* To do
Give the entries below again, word for word, and leave out the images.

*** Data supplied ***

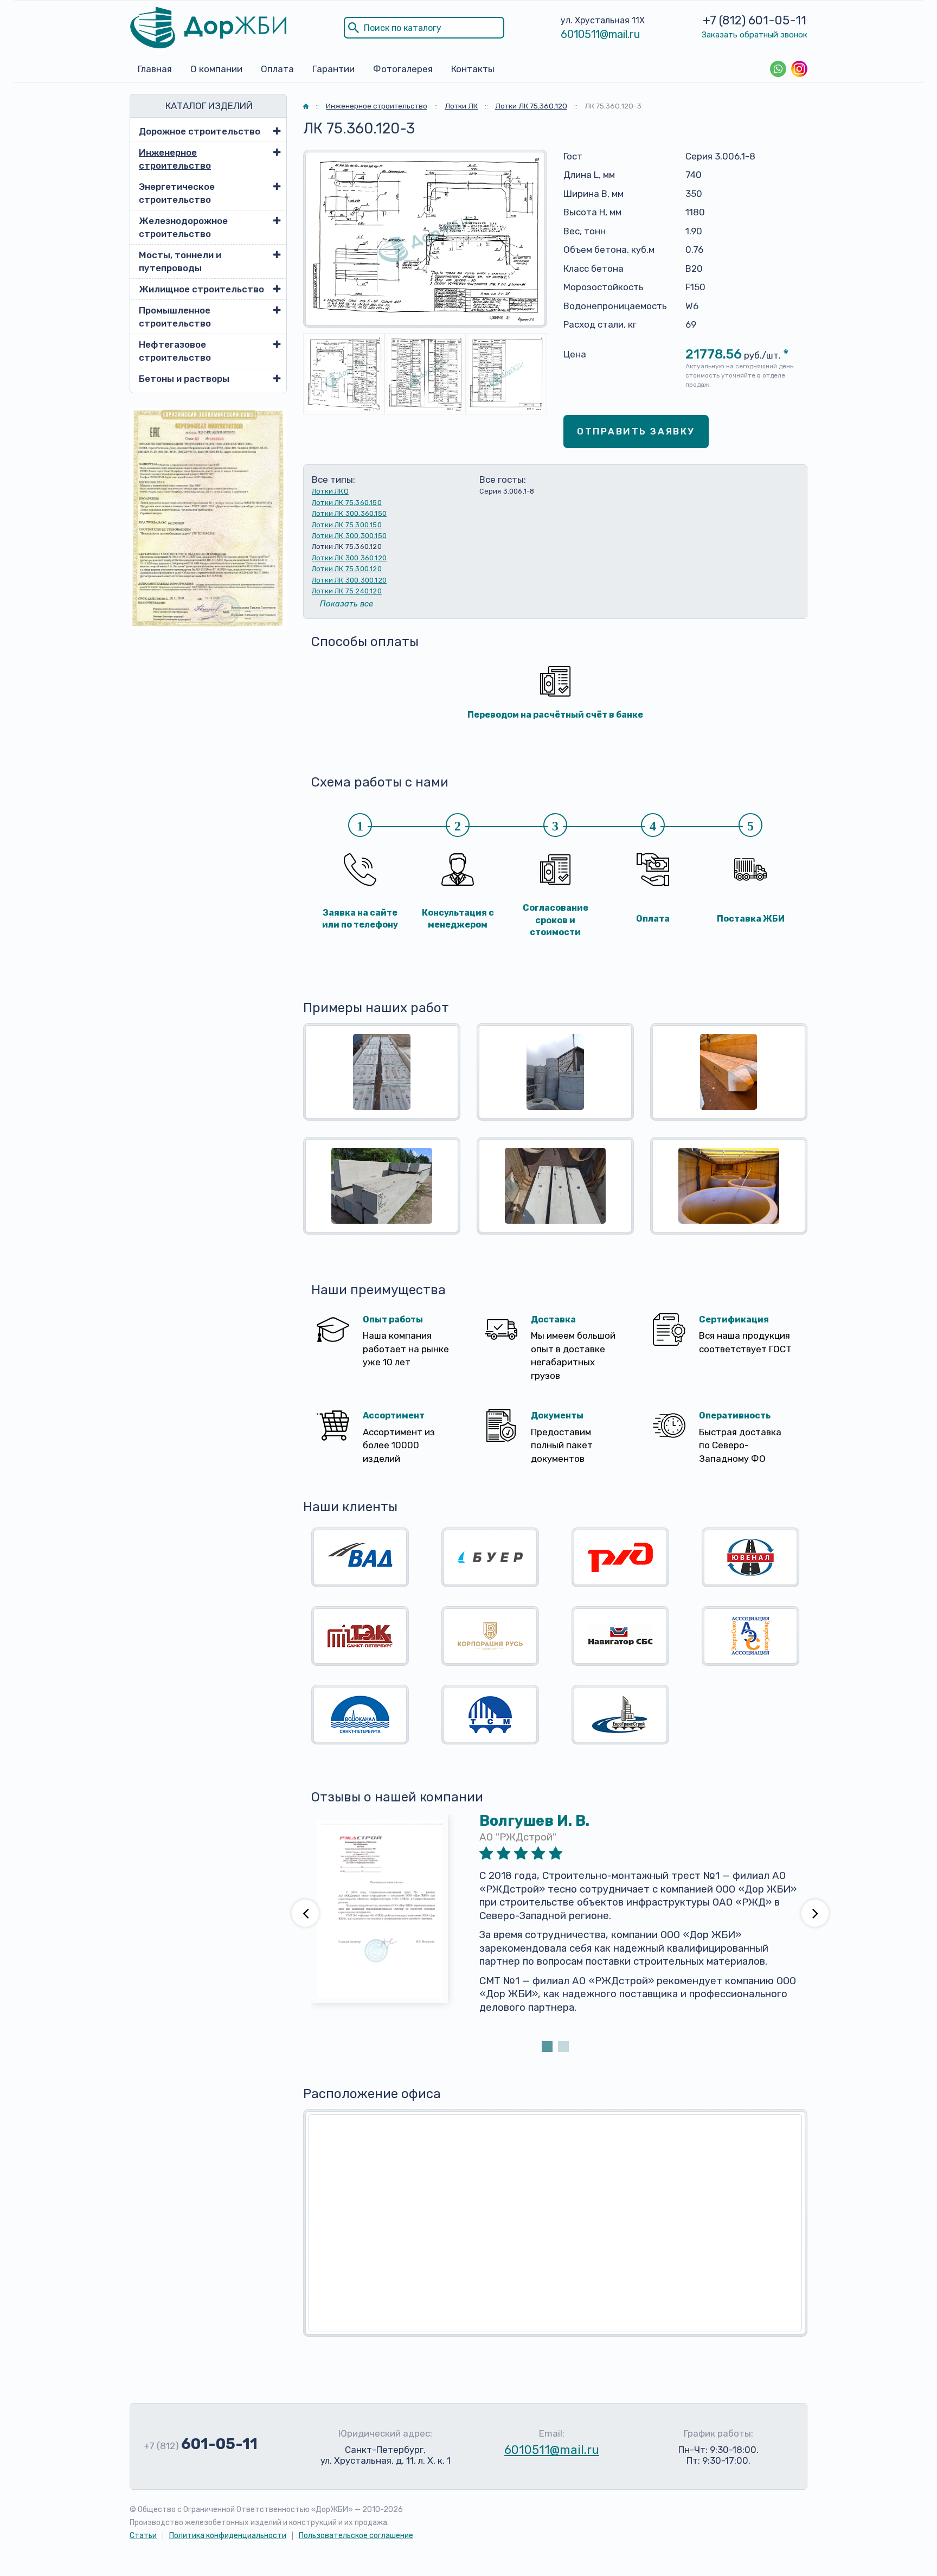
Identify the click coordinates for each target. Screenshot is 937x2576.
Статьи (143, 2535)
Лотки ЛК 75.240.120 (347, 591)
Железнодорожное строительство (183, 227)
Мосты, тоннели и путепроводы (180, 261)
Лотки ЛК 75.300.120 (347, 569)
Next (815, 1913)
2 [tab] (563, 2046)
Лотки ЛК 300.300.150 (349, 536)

***

* Task output
Identify the click coordinates for each target. Screenshot is 937x2576.
Статьи (143, 2535)
Лотки ЛК 75.240.120 (347, 591)
Железнодорожное строительство (183, 227)
Мосты, тоннели и путепроводы (180, 261)
Лотки ЛК 75.300.120 (347, 569)
Next (815, 1913)
2 [tab] (563, 2046)
Лотки ЛК 300.300.150 (349, 536)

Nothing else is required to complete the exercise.